● WHAT IS NEEDED:
In the listing, from the line with "need (150, 1220)" to the line with "bit (280, 1104)", replace "center position" with "midpoint" and reproduce those lines with everything else unchanged. Omit the pictures from the answer.

— Start of WORKING DATA —

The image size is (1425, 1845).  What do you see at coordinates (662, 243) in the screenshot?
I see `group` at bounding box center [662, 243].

— End of WORKING DATA —
— Start of WORKING DATA —

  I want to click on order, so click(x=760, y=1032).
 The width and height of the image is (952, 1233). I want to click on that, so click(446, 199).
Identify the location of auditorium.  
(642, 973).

— End of WORKING DATA —
— Start of WORKING DATA —

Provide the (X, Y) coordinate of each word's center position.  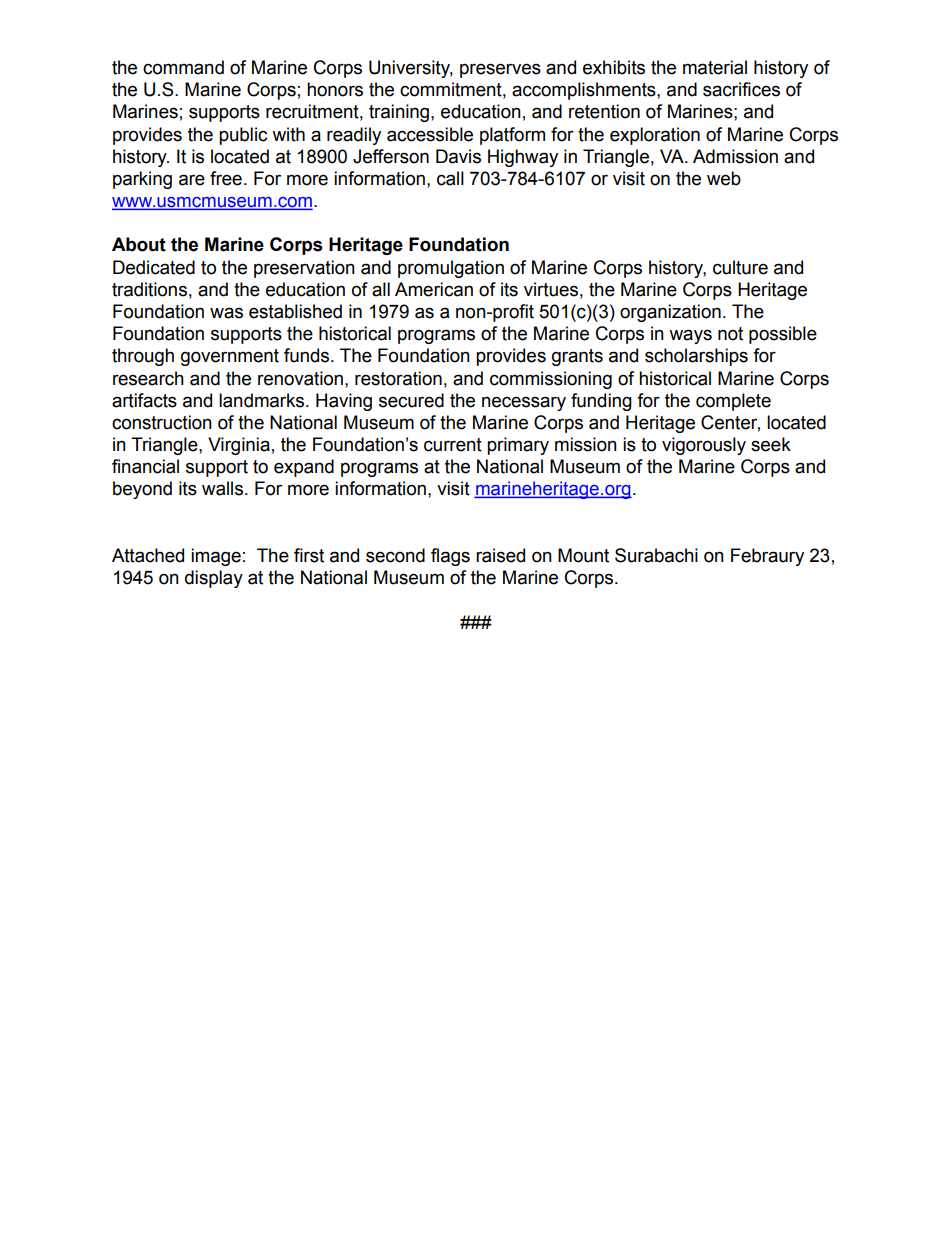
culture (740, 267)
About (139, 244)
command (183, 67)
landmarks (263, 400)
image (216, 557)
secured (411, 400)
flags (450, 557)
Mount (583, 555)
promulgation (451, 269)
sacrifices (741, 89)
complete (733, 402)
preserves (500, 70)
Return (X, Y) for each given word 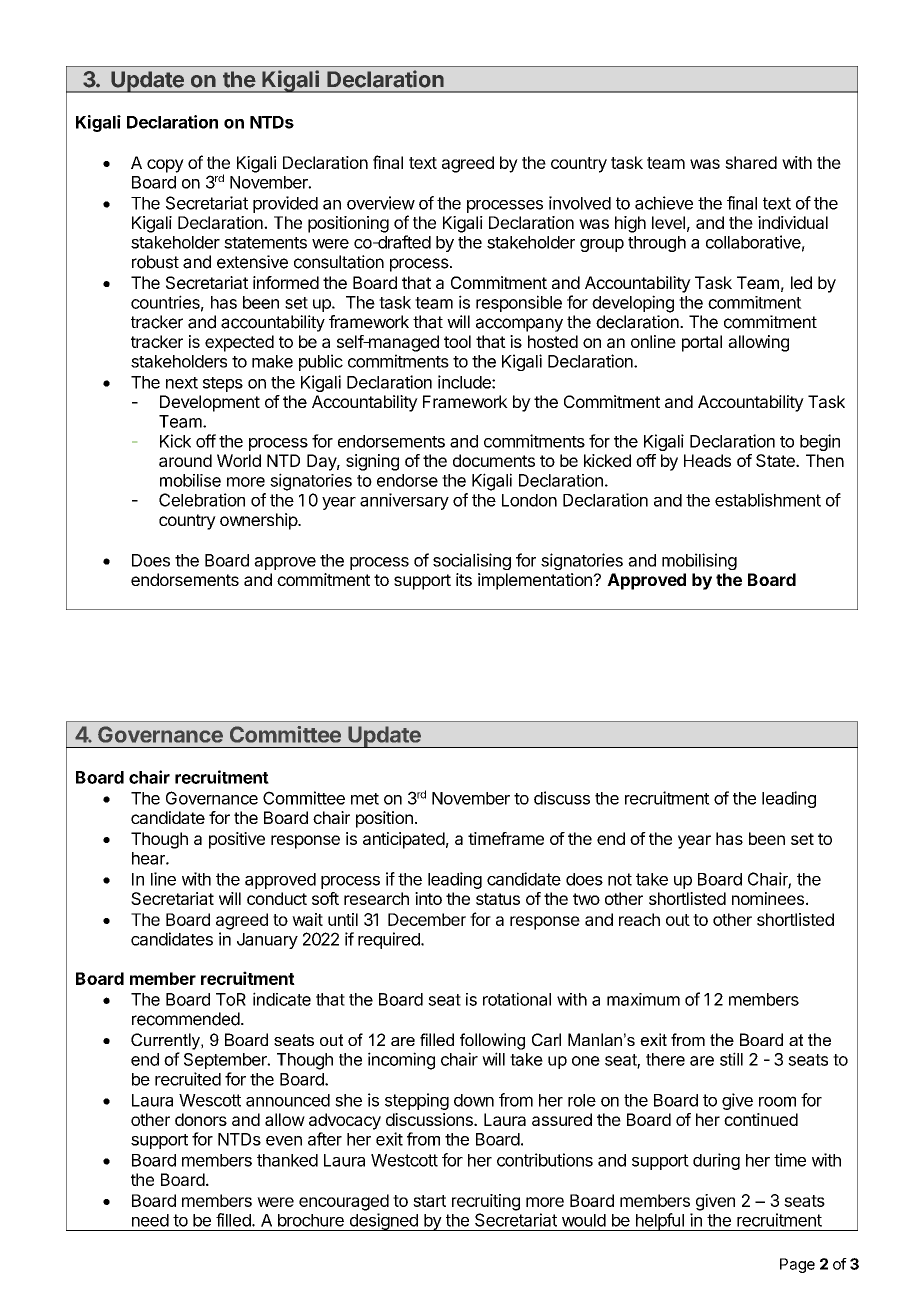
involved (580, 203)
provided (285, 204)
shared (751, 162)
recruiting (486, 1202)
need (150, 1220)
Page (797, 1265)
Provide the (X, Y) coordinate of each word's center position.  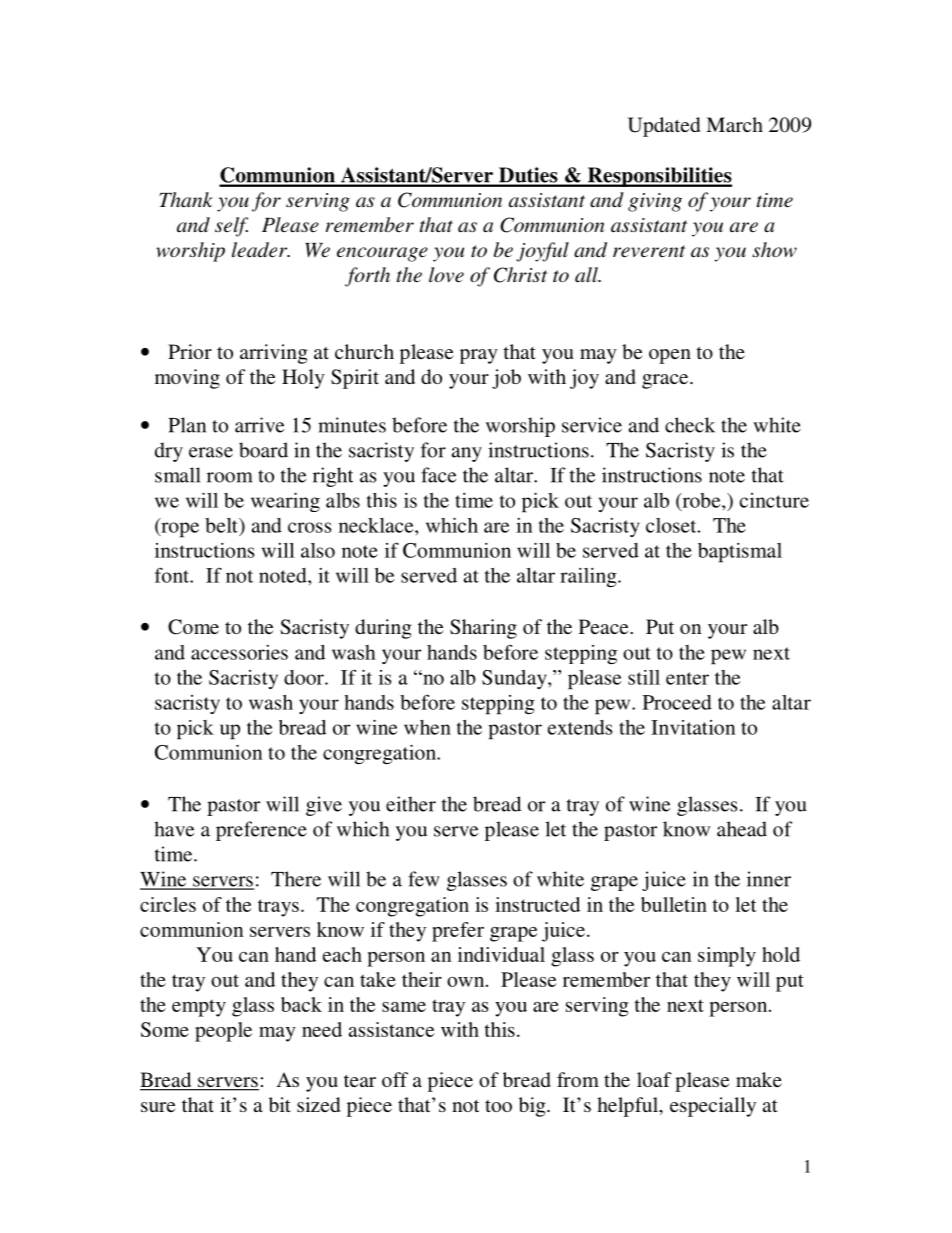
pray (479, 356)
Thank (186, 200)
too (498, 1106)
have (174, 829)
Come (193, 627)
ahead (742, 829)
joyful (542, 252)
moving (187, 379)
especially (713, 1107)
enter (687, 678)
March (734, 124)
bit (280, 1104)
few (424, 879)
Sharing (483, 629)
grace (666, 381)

— End of WORKING DATA —

● RESPONSE TO THIS EXERCISE:
need (150, 1220)
Page (797, 1265)
Provide the (X, Y) coordinate of each word's midpoint.  
pray (479, 356)
Thank (186, 200)
too (498, 1106)
have (174, 829)
Come (193, 627)
ahead (742, 829)
joyful (542, 252)
moving (187, 379)
especially (713, 1107)
enter (687, 678)
March (734, 124)
bit (280, 1104)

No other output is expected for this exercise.